Quentin Duval — AMI Labs

Biography

Quentin Duval is an accomplished Artificial Intelligence Research Engineer specializing in large-scale machine learning systems, with a strong focus on self-supervised learning for images and video. Currently a Member of Technical Staff at AMI and formerly at Meta’s Facebook AI Research lab in Montréal, he has been a core contributor to state-of-the-art video generation models such as Emu-Video and MovieGen. His work emphasizes optimizing large-scale training architectures, including advanced parallelism techniques, as well as building robust data pipelines and evaluation systems for high-performance AI models.

Prior to his research career, Quentin spent over eight years at Murex in Paris, where he rose to Principal Software Engineer and led a team of developers working on financial trade repository systems. There, he drove major architectural transformations toward scalable, distributed services and modern asynchronous systems.

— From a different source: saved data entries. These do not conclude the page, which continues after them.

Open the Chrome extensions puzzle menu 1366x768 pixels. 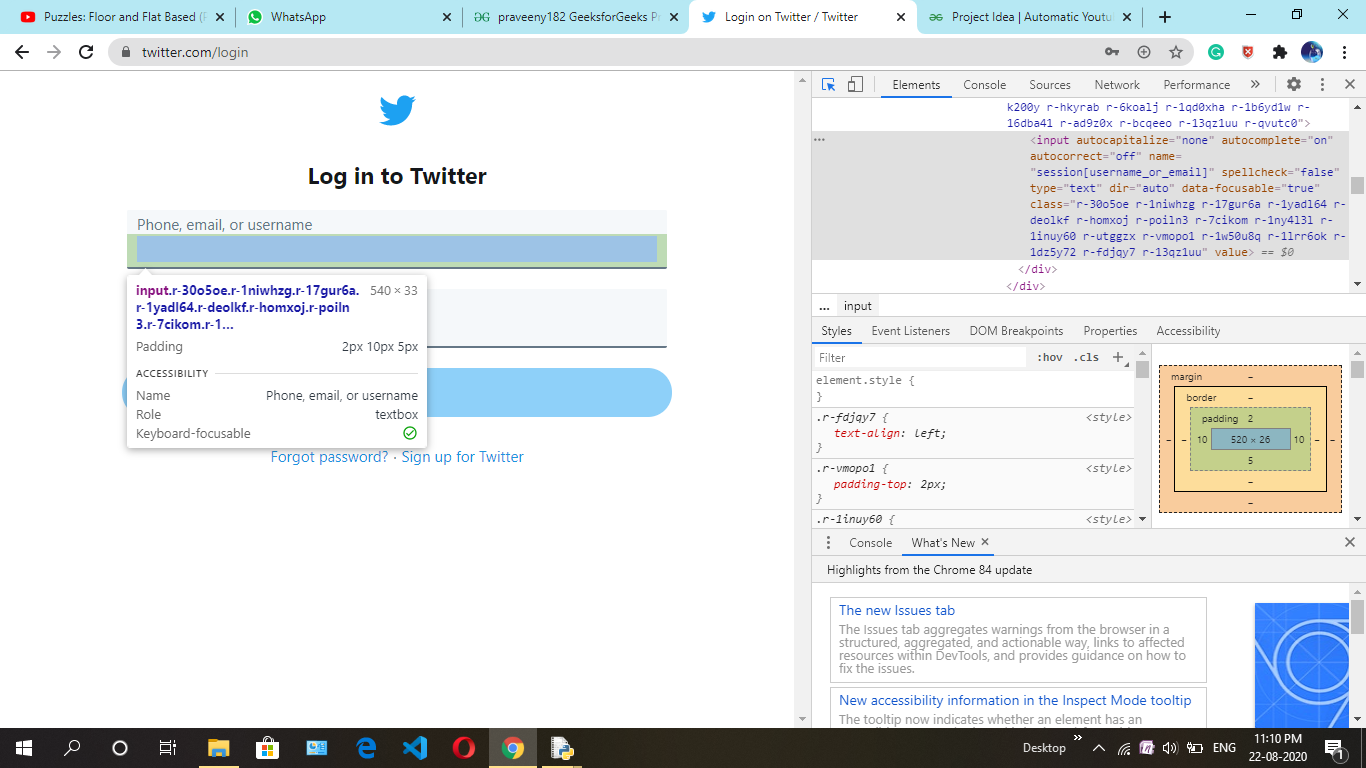coord(1279,52)
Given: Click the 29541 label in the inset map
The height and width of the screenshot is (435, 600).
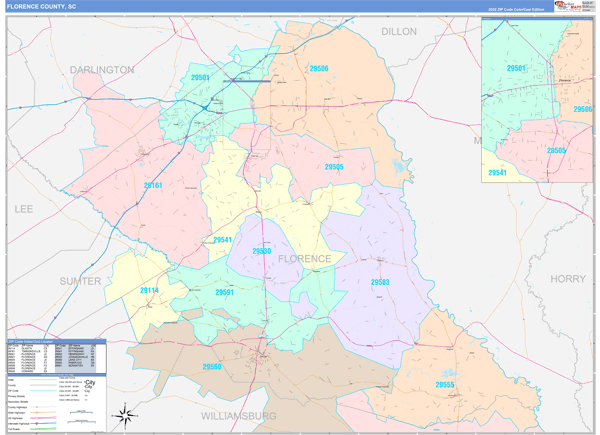Looking at the screenshot, I should (x=498, y=172).
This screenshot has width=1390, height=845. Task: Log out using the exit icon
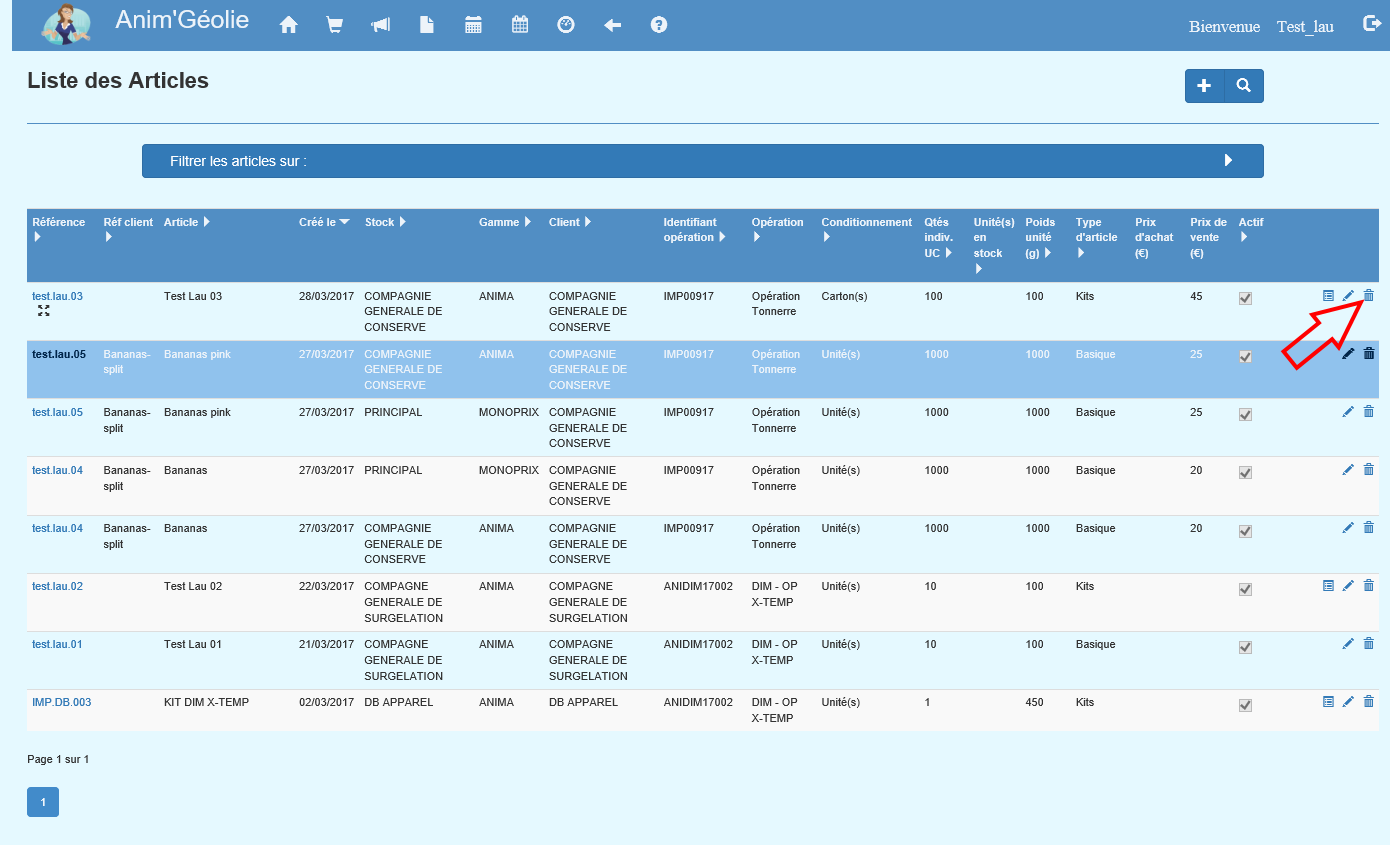coord(1372,25)
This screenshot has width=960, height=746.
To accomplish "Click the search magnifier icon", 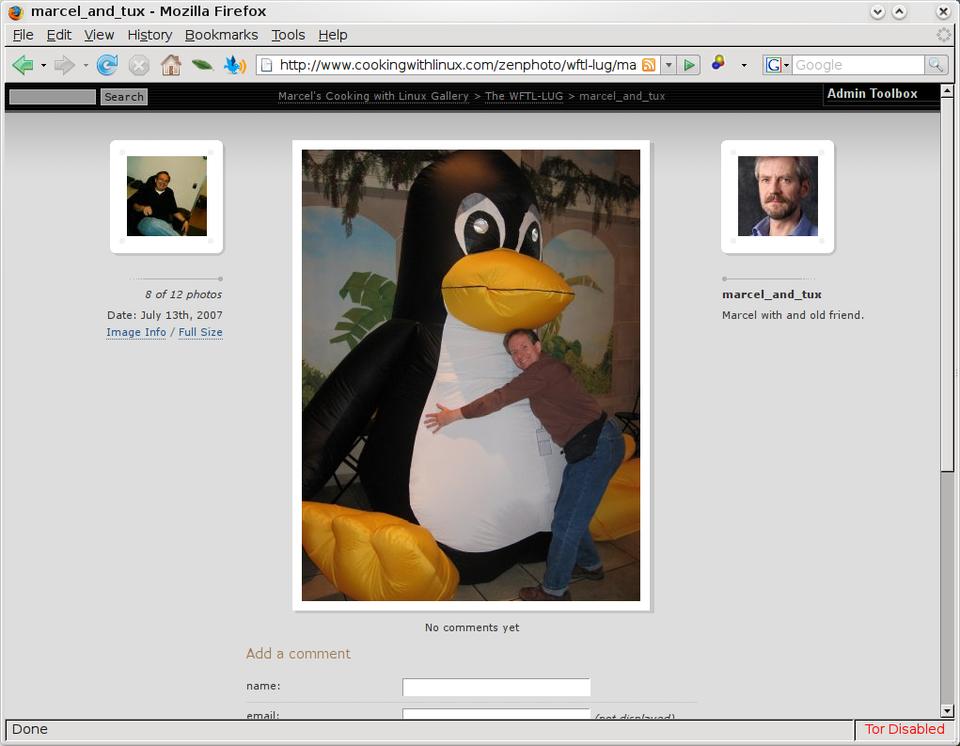I will [x=935, y=65].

Quentin combines deep technical expertise in Python, PyTorch, and distributed systems with a strong engineering background in C++ and Java. He is also an active contributor to open-source projects, a conference speaker, and the author of a technical blog. Educated at Telecom ParisTech and the University of Stuttgart, he brings a rare blend of research excellence and industrial leadership.

Career History

2023 - 2026

Meta

AI Research Engineer on Image Representation Learning

2013-2019

Murex

Principal Back Office Software Engineer

Key Papers

Emu Video: Factorizing Text-to-Video Generation by Explicit Image Conditioning

We present Emu Video, a text-to-video generation model that factorizes the generation into two steps: first generating an image conditioned on the text, and then generating a video conditioned on the text and the generated image. We identify critical design decisions--adjusted noise schedules for diffusion, and multi-stage training that enable us to directly generate high quality and high resolution videos, without requiring a deep cascade of models as in prior work. In human evaluations, our generated videos are strongly preferred in quality compared to all prior work--81% vs. Google's Imagen Video, 90% vs. Nvidia's PYOCO, and 96% vs. Meta's Make-A-Video. Our model outperforms commercial solutions such as RunwayML's Gen2 and Pika Labs. Finally, our factorizing approach naturally lends itself to animating images based on a user's text prompt, where our generations are preferred 96% over prior work.

2023 · Arxiv

152 citations

Self-supervised learning from images with a joint-embedding predictive architecture

This paper demonstrates an approach for learning highly semantic image representations without relying on hand-crafted data-augmentations. We introduce the Image-based Joint-Embedding Predictive Architecture (I-JEPA), a non-generative approach for self-supervised learning from images. The idea behind I-JEPA is simple: from a single context block, predict the representations of various target blocks in the same image. A core design choice to guide I-JEPA towards producing semantic representations is the masking strategy; specifically, it is crucial to (a) sample target blocks with sufficiently large scale (semantic), and to (b) use a sufficiently informative (spatially distributed) context block. Empirically, when combined with Vision Transformers, we find I-JEPA to be highly scalable. For instance, we train a ViT-Huge/14 on ImageNet using 16 A100 GPUs in under 72 hours to achieve strong downstream performance across a wide range of tasks, from linear classification to object counting and depth prediction.

2023 · Proceedings of the IEEE/CVF conference on computer vision and pattern recognition

1,008 citations